Sunday, January 13, 2019

~ MMGM ROCK COLLECTING FOR KIDS ~

~ MARVELOUS MIDDLE-GRADE
MONDAY S.T.E.A.M. FEATURE ~
--  'ROCK COLLECTING FOR KIDS:
An Introduction to Geology'  --
AUTHOR DAN R. LYNCH
~Post Includes:  Book Spotlight & Review~

 ABOUT THE BOOK (FROM GOODREADS):

Nature's treasures are just beneath our feet, waiting to be discovered. 

With this book, you'll experience the excitement of finding, collecting, and identifying rocks and minerals. Dan R. Lynch, author of many field guides, presents a children's introduction to our amazing Earth. The book begins with geology basics, such as where rocks come from and how Earth's surface changes over time.
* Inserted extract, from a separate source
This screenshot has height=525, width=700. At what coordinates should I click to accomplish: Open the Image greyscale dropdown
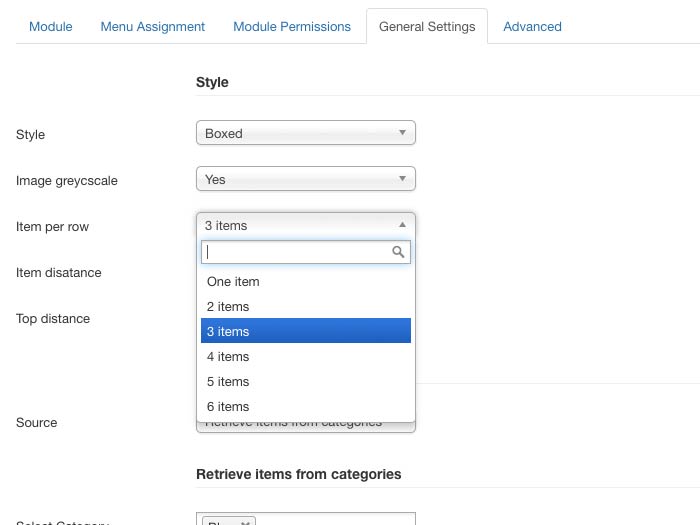pos(305,179)
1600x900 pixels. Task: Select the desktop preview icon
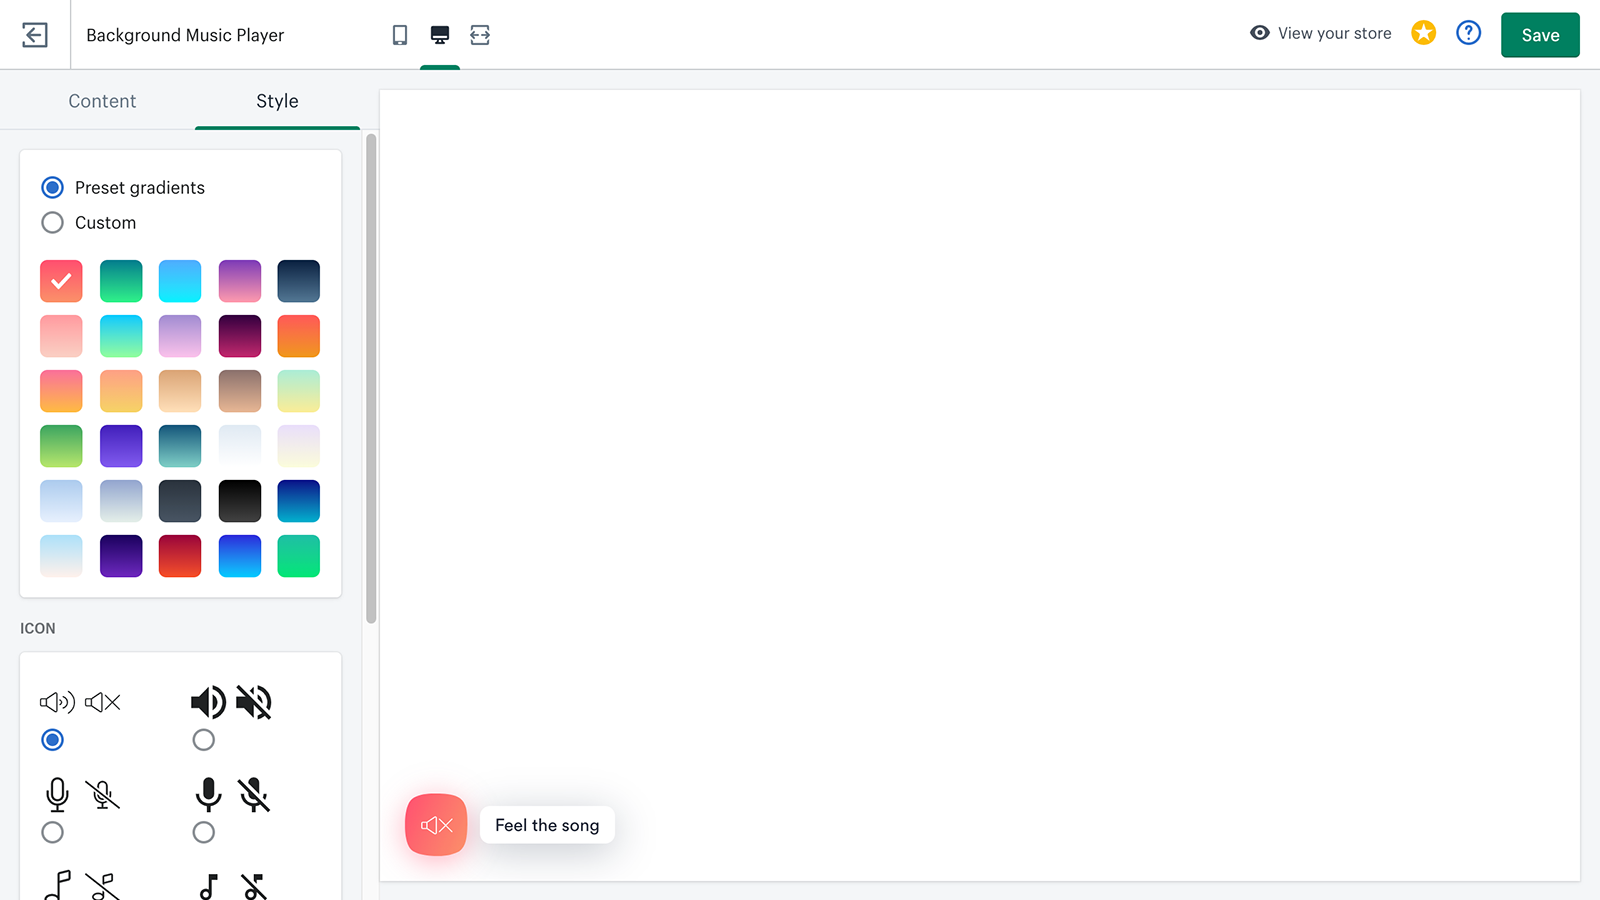point(440,35)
Next, young readers are provided with an identification guide, which features full-color photographs and ID tips on 75 types of common and collectible rocks and minerals. From there, a "how to" section includes details on what to look for, where to look, and what to bring, as well as safety considerations. With rock collecting guidelines that the whole family will learn from and enjoy, this fun guide is engaging and informative--with plenty of kid-appeal--as it starts children on the path toward becoming successful rock collectors!

MY THOUGHTS:

This S.T.E.A.M. handbook begins with an introduction to geology and quickly moves into the history of our earth from a geological standpoint. I thought the landforms and tectonics plates section was especially interesting since I live in California where there has been a major earthquake and many small ones in our region during my lifetime. 
The weathering section discusses the power of water, rain, wind, waves, and ice and how these phenomenons wear down rocks. Spectacular photos of the Grand Canyon and rock arches in Wyoming give readers an understanding of this concept.

The author moves on to caves, sinkholes/cenotes/and more, glaciers, and rock formations. After reading this book I feel I have a greater understanding of why our country and world look the way they do!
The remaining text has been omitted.